David Joyner

Biographical details
- Education: Pennsylvania State University

Playing career
- 1968–1971: Penn State
- Position: Tackle

Administrative career (AD unless noted)
- 2011–2015: Penn State

Accomplishments and honors

Awards
- Consensus All-American (1971); First-team All-East (1971);

= David Joyner (athletic director) =

Orthopedic physician, and collegiate athletic director

David M. Joyner, an orthopedic physician and a former member of the Penn State University Board of Trustees, is a former athletic director for Penn State.

He played football for Penn State in the 1970s. He wrestled for Penn State as well, finishing second in the 1971 NCAA Championships at heavyweight. He graduated from Penn State in 1972 with a degree in science and received his medical doctorate from Penn State in 1976. He worked as an orthopedic surgeon and later worked with the World Football League.

He focused his career on sports medicine, e.g. as chair of the United States Olympic Sports Medicine Committee. He served as chairman of the U.S. Olympic Committee's Sports Medicine Committee from 1993 to 2000 and oversaw the committee in charge of anti-doping during a time that is remembered as being tainted by pervasive doping. For example, US athletes Lance Armstrong, Marion Jones, and the men's relay team were eventually stripped of the medals won during the 2000 Sydney Olympics. There were also allegations of unethical testing procedures. In July 2000 Dr. Wade Exum filed suit against the USOC, alleging that it "evaded its responsibility to screen and discipline athletes for drugs in its quest to produce medal-winners."

He founded Joyner Sports Medicine Institute Inc., which was later bought by NovaCare. Joyner was elected by Penn State alumni to the Penn State Board of Trustees in July 2000 to a three-year term, and re-elected in 2003, 2006, and 2009.

Joyner was a member of the Penn State Board of Trustees that dismissed Joe Paterno in November 2011, amid the media firestorm surrounding the announcement of charges against Jerry Sandusky, although Paterno had not been charged with any crime and had been named as a cooperating witness for the prosecution. (A subsequent inquiry headed by Louis Freeh, which was later found to be flawed with a pre-determined conclusion, determined that Paterno was aware of allegations against Sandusky in 1998, that he had monitored an investigation of Sandusky, and that he denied both facts publicly after the Sandusky store broke nationally in 2011.)

==Athletic director==
Joyner, who was at the time a university trustee, was named Penn State's acting athletic director in November 2011 after athletic director Timothy Curley was placed on administrative leave following his indictment for perjury and failing to report possible child abuse in connection with the Penn State sex abuse scandal. Joyner had no prior experience as an athletic director, and some observers have questioned the propriety of the board of trustees moving one of their own members into a position that reportedly pays an annual salary of $396,000. In a report released in November 2012, the Pennsylvania Auditor General recommended that Penn State should avoid such transfers, stating, "this movement gives rise to reasonable public perceptions of insider influence and conflicting interests, particularly when the movement involves persons at executive levels." Notwithstanding this recommendation, in January 2013 Penn State announced that Joyner had been named permanent AD.

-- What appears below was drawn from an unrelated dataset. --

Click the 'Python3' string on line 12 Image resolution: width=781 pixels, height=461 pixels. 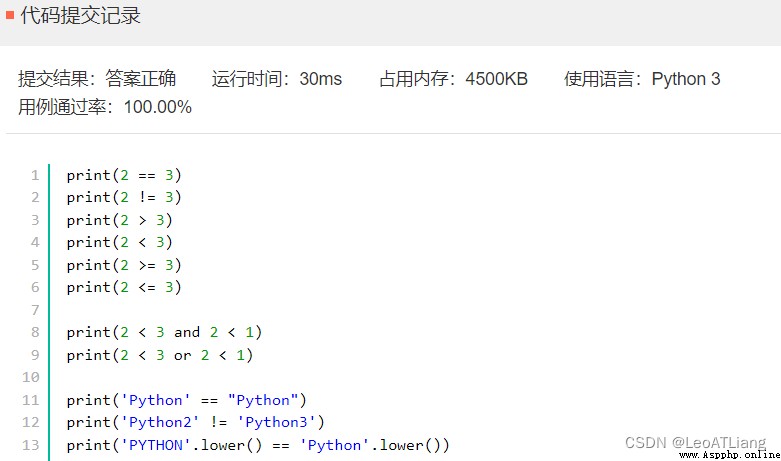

Joyner pledged to rehabilitate the athletic department and return to core values as an academic unit, saying, "Now if we've lost some of that luster because of things that have happened, I can tell you that I've never lost that core value, and this athletic department will reflect that core value."

In October 2012 Joyner and Penn State president Rodney Erickson were booed by fans attending a Penn State football game.